GIVEN EXERCISE
Please repeat the listing below verbatim, from the line with "Open the printer icon in toolbar" to the line with "click(x=39, y=23)", and nothing else.

RECORDS FOR THIS TASK
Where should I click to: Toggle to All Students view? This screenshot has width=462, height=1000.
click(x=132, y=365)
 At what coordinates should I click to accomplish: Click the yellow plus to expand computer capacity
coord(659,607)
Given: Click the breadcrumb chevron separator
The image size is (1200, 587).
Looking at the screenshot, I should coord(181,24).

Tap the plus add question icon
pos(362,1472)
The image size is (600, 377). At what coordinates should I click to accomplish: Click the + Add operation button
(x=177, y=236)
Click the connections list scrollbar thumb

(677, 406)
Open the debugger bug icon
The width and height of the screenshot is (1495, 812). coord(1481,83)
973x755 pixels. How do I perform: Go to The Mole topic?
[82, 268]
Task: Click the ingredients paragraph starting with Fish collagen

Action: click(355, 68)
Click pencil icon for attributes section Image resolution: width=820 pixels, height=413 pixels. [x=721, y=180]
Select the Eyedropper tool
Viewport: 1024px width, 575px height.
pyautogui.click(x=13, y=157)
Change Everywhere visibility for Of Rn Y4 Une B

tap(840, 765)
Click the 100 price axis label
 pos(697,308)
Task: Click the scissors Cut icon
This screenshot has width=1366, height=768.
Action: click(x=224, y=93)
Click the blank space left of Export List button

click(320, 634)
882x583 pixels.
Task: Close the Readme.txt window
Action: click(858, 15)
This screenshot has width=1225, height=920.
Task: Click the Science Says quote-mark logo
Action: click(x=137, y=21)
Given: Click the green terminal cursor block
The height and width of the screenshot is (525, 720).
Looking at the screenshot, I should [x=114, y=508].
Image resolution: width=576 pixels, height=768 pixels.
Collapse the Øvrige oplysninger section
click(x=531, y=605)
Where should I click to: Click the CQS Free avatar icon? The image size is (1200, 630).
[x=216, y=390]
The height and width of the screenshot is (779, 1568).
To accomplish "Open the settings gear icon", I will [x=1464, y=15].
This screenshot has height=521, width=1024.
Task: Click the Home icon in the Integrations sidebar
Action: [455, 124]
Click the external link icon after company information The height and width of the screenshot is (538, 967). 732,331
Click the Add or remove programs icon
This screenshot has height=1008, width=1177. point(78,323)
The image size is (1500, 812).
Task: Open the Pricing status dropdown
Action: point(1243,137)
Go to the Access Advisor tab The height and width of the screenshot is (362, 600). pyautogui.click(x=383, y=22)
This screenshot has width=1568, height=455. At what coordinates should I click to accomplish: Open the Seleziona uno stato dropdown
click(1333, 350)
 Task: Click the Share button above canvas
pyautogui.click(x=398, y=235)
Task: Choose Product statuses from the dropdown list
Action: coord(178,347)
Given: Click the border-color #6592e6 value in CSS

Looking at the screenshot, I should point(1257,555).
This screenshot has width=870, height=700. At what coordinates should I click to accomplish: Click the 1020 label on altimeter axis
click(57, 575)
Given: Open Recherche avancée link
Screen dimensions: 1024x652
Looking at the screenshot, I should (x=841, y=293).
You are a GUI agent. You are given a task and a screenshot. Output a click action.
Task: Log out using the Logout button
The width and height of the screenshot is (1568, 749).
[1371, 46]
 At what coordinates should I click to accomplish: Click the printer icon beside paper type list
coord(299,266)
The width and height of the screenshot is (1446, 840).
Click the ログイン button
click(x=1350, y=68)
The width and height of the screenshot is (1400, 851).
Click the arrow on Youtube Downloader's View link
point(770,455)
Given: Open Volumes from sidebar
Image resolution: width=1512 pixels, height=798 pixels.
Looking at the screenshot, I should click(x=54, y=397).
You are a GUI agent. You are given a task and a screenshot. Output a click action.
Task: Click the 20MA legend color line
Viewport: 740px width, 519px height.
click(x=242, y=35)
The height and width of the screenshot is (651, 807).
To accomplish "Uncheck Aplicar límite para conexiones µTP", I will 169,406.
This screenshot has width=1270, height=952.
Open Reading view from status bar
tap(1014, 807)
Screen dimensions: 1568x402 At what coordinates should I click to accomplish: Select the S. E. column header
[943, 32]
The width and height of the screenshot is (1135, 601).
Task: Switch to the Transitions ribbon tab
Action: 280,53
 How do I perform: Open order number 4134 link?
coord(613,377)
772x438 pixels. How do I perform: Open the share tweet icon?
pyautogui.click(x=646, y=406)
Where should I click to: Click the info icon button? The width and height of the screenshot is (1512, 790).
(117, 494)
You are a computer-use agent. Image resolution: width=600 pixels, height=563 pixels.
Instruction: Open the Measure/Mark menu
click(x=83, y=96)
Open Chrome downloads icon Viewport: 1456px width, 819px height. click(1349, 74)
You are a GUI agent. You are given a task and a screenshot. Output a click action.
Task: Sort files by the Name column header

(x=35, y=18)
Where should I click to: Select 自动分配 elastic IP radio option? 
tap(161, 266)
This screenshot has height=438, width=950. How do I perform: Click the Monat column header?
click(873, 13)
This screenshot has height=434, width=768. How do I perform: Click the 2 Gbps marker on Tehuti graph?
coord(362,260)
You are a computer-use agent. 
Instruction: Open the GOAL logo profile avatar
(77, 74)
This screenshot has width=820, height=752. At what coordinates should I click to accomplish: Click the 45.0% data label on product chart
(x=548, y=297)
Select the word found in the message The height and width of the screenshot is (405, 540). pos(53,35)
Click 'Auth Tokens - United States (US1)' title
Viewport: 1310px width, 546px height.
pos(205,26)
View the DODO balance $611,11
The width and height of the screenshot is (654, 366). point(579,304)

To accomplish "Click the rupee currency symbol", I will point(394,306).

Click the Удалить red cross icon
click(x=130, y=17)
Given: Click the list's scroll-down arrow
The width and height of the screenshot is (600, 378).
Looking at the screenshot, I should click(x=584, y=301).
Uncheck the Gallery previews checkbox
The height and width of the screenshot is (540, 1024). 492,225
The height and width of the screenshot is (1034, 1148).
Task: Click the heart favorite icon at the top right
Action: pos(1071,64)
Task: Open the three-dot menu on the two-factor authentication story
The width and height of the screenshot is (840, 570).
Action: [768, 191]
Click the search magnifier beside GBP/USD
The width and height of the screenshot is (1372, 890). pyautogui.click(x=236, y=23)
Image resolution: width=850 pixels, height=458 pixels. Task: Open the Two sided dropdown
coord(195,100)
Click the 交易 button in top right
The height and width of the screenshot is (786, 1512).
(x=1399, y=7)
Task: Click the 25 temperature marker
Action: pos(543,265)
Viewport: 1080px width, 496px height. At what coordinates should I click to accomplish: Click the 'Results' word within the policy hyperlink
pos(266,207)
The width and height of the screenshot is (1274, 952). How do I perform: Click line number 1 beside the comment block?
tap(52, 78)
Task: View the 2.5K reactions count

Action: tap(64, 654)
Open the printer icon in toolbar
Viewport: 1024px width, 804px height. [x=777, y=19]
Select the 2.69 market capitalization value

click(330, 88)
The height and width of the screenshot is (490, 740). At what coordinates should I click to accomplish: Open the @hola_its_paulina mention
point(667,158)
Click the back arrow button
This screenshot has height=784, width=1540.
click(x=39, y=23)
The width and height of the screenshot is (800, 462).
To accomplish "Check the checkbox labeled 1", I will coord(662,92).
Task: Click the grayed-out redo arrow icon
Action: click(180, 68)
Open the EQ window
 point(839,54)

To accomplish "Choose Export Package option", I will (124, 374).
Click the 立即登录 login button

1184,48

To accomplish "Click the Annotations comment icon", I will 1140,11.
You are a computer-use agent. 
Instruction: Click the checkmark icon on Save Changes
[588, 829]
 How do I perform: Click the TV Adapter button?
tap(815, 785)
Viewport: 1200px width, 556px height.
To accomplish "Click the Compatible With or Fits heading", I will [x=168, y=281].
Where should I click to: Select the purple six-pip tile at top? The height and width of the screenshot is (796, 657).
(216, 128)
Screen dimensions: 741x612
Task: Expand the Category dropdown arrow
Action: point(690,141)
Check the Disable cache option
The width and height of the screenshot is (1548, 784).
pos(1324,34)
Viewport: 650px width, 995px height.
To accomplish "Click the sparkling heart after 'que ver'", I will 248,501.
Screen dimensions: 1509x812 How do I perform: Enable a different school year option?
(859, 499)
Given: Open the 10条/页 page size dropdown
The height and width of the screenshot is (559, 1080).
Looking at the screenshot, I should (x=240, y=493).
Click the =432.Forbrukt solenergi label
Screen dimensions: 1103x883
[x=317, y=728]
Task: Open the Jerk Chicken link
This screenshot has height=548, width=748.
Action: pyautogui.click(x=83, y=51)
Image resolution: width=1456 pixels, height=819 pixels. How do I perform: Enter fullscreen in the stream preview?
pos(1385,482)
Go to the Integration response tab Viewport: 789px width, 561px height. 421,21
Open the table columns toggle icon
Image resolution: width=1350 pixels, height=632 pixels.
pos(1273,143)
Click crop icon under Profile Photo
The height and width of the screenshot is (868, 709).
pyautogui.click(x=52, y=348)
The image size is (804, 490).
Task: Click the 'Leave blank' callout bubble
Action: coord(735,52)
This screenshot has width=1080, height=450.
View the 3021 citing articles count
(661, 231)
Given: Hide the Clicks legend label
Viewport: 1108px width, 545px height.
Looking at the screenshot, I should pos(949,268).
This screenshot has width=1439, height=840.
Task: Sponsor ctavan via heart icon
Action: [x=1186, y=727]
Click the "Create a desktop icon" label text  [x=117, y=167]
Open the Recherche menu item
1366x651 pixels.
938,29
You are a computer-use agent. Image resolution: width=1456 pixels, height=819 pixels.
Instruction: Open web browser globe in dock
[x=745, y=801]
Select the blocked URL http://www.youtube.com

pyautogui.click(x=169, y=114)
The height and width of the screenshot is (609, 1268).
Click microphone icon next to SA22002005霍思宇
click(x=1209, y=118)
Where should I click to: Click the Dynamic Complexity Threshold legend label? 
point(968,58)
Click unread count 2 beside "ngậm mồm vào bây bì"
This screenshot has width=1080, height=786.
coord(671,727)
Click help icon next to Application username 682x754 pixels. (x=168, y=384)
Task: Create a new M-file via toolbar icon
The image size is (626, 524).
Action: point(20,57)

CORRECT RESPONSE
Open the printer icon in toolbar
Viewport: 1024px width, 804px height. [x=777, y=19]
Select the 2.69 market capitalization value

click(330, 88)
The height and width of the screenshot is (490, 740). At what coordinates should I click to accomplish: Open the @hola_its_paulina mention
point(667,158)
Click the back arrow button
This screenshot has height=784, width=1540.
click(x=39, y=23)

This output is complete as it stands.